◆ **PROBLEM DESCRIPTION**
Your task is to repeat the entries underneath exactly, minus the pictures.

Pixel coordinate grounding data
##############################

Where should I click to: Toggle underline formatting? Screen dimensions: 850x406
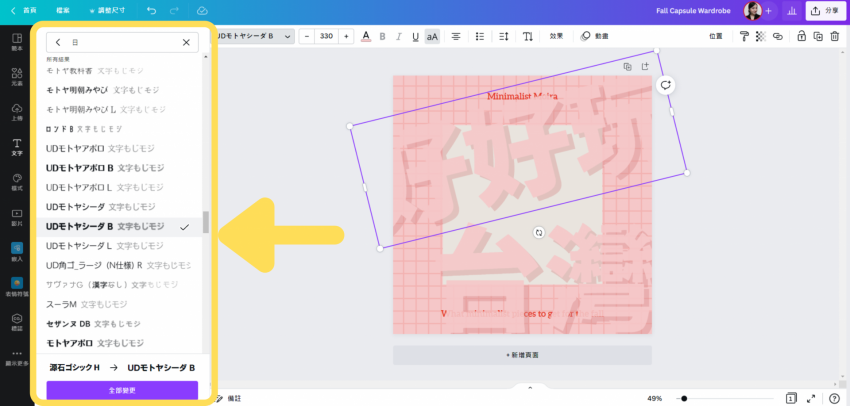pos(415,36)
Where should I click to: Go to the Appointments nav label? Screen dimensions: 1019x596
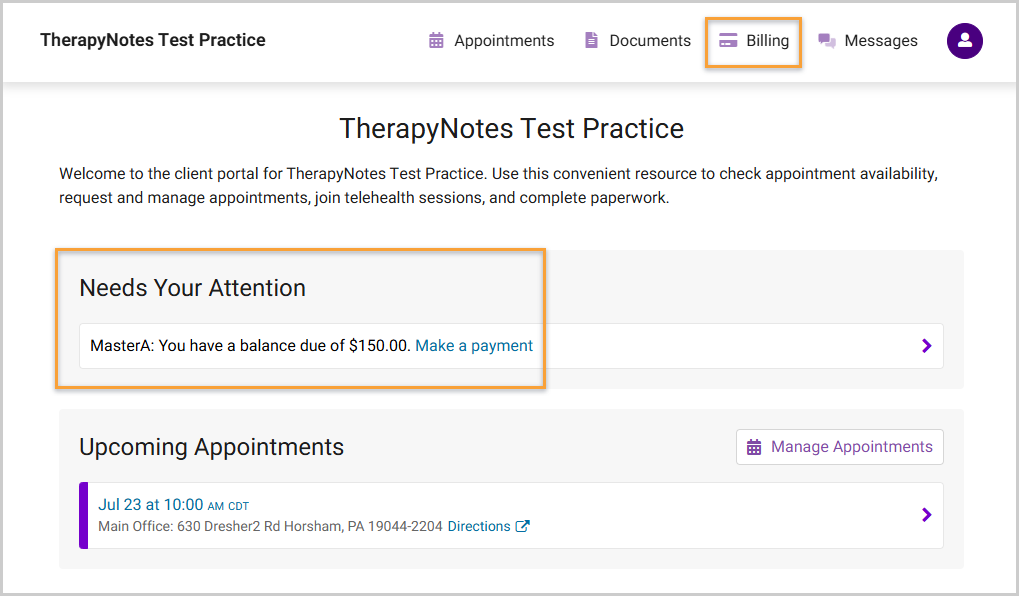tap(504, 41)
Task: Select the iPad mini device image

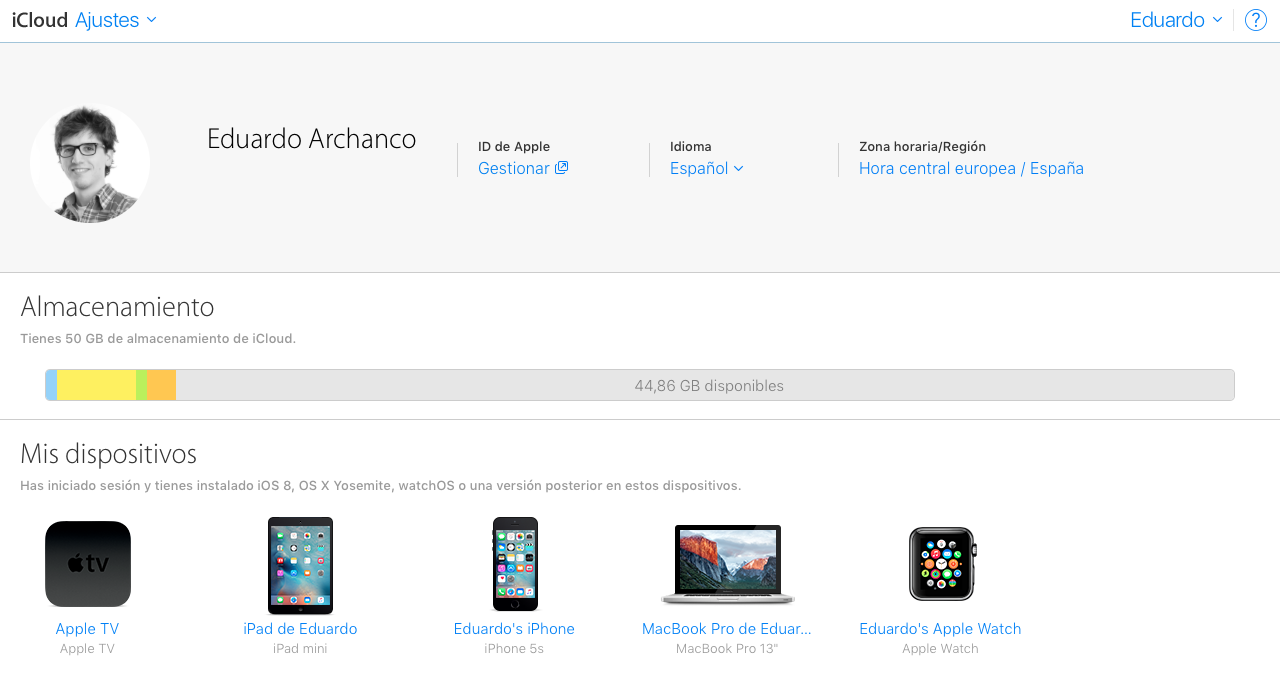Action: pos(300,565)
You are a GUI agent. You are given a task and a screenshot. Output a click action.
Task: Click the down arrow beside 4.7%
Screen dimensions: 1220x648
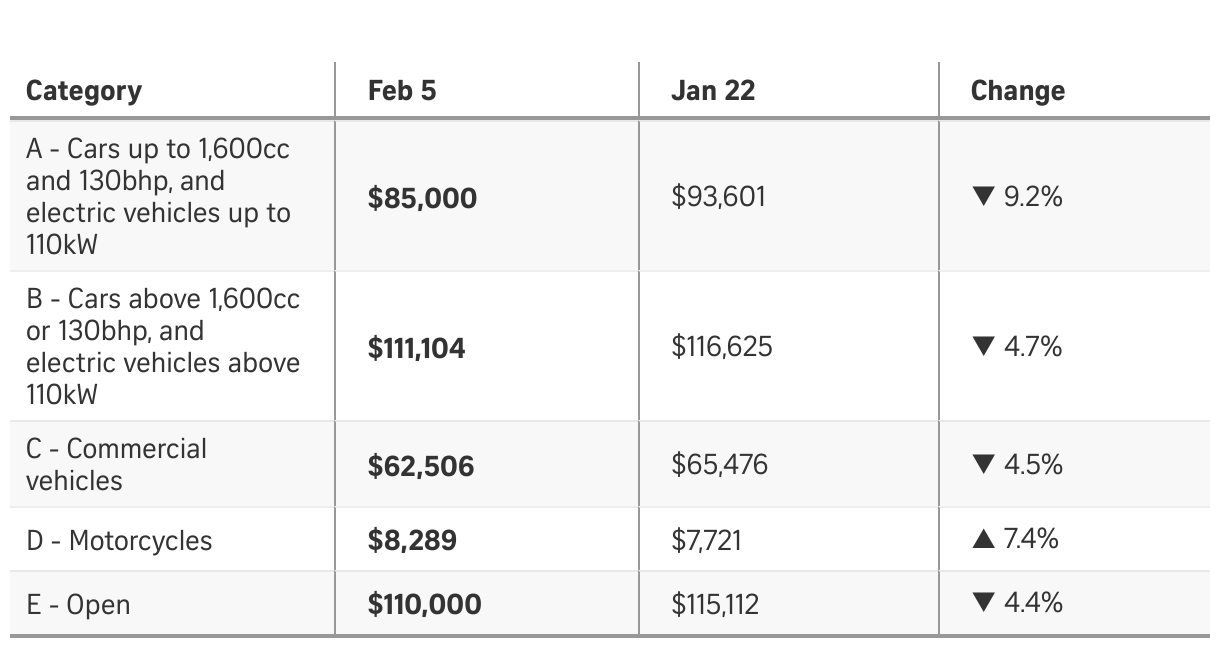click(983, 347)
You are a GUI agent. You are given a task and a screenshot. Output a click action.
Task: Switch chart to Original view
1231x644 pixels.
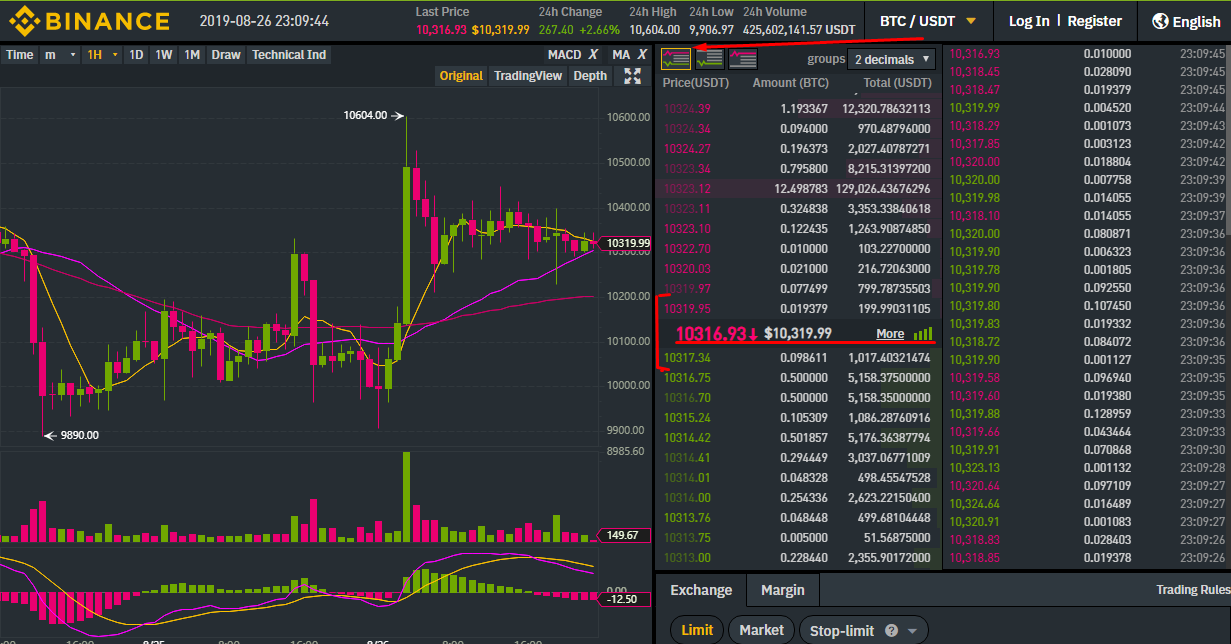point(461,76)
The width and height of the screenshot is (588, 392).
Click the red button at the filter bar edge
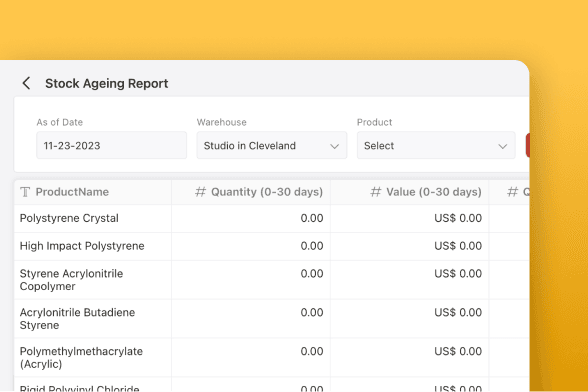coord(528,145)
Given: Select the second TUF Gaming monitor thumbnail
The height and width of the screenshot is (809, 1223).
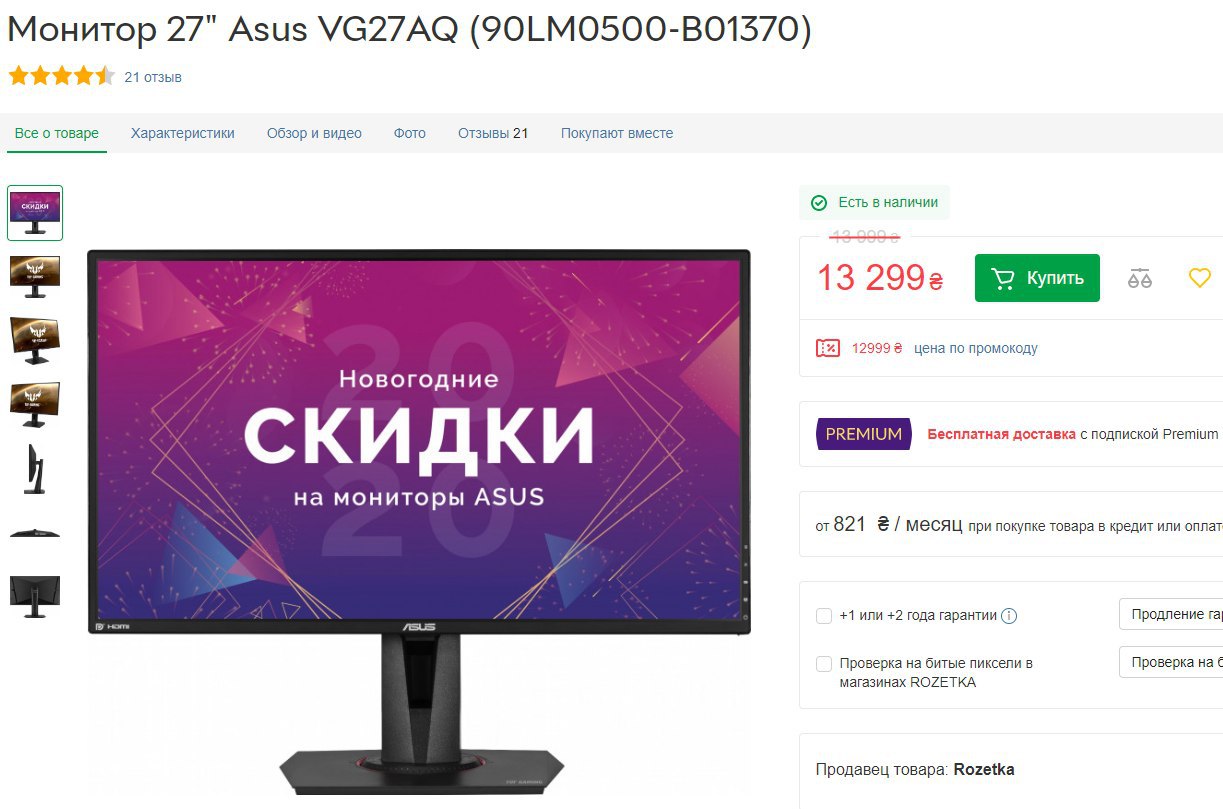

##############################

◆ **SOLUTION TO THIS TASK**
Where should I click to: Toggle underline formatting? Screen dimensions: 850x406
pos(415,36)
Where should I click to: Go to the Appointments nav label? Screen dimensions: 1019x596
tap(504, 41)
Task: Select the iPad mini device image

Action: pos(300,565)
You are a GUI agent. You are given a task and a screenshot. Output a click action.
Task: Click the down arrow beside 4.7%
Screen dimensions: 1220x648
click(983, 347)
You are a GUI agent. You are given a task and a screenshot. Output a click action.
Task: Switch chart to Original view
1231x644 pixels.
point(461,76)
The width and height of the screenshot is (588, 392).
Click the red button at the filter bar edge
coord(528,145)
Given: Select the second TUF Gaming monitor thumbnail
The height and width of the screenshot is (809, 1223).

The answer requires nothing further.